Bu büyük sorumluluktan kaçmak istedi. Hızla bilim merkezinden uzaklaşmaya başladı. Şehrin uzak bir tepesinde, ormanlarla kuşatılmış bilim merkezinden bayır aşağı koştu. Yol aydınlıktı ancak yine de ürperticiydi. Karanlık ormandan bir tehlike beklenebilirdi. Paranoyak düşüncelerle dolup, gayrete geldi. Hayatının koşusunu tutturdu. Öyle ki, hiç olmadığı kadar hızlı ve terlemeden aştı karanlık orman yolunu. Ana yola vardığında, kendisini en azından komşu kasabaya kadar götürecek birini beklemeye başladı. Bariyersiz yolun son şerit çizgisinin hemen yanında dikiliyordu. Ayaklarının dibinden bir gölgenin akıp gittiğini kuvvetlice hissetti. Bunun bir araba olduğunu anlaması, fazla vaktini almadı. Peşinden koşup bağırarak, kendini belli etmeye çalıştı. Bunun üzerine araba, o yüksek hızda drift atarak döndü ve son sürat üzerine doğru gelmeye başladı. Son anda ormana doğru atladı da ezilmekten kurtuldu. Araba hız kesmeden yoluna devam etti. O’ysa, düştüğü yerden söylendi: ”Farlarını yakmayan bir arabadan daha ne beklenir ki?” Peşinden daha önemli soruyu sordu: “Bir araba, farlarını yakmadan nasıl gidebilir ki?”

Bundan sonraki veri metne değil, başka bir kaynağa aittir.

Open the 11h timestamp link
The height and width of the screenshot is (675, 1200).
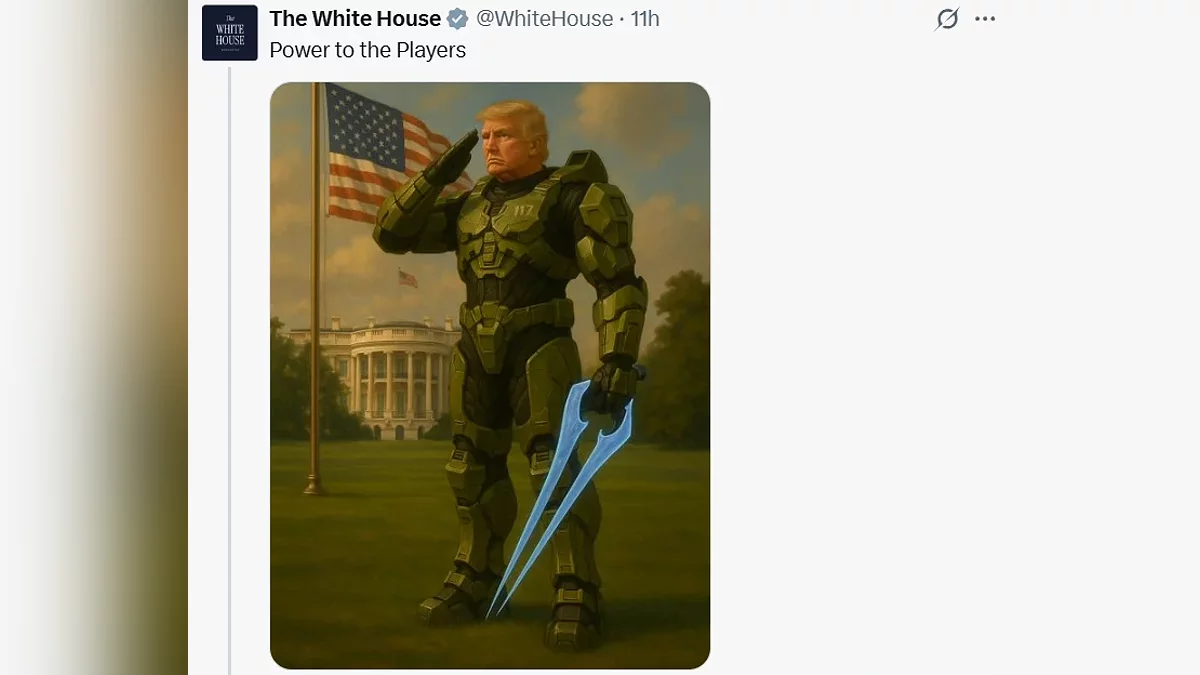pos(645,19)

Çok büyük bir hata yaptığını anlamıştı. Sabaha her şeyin düzeleceğini ümit ederek güvenli bir sığınak aramaya başladı. En basitinden, oldukça yüksek görünen hemen altında oturduğu ağaca tırmanmayı tasarladı.

Neyse ki, ağaca insan eli değmemişti. Ta orman tabanından başlayan çarpık dallar, ağacın tepesine kadar merdiven gibi uzanıyordu. Tırmanması birkaç saniye sürdü. Şimdi biraz olsun huzurlu hissediyordu.

Uzaklardan bir ses duydu. Oturduğu daldan zıpladı. Neyse ki, ağaçlara tırmanmakta ustaydı ve en yüksek dala kadar çıktı. Sesin geldiği tarafa baktı. “Evet işte, yalnızca siyah bir panter” dedi umursamadan. Birkaç saniye sonra, panterin oturduğu ağaca yaklaşmasıyla, giderek artan şiddette titremeye başladı. “Eğer beni gördüyse” dedi kendi kendine, “bu rüya burada bitecek."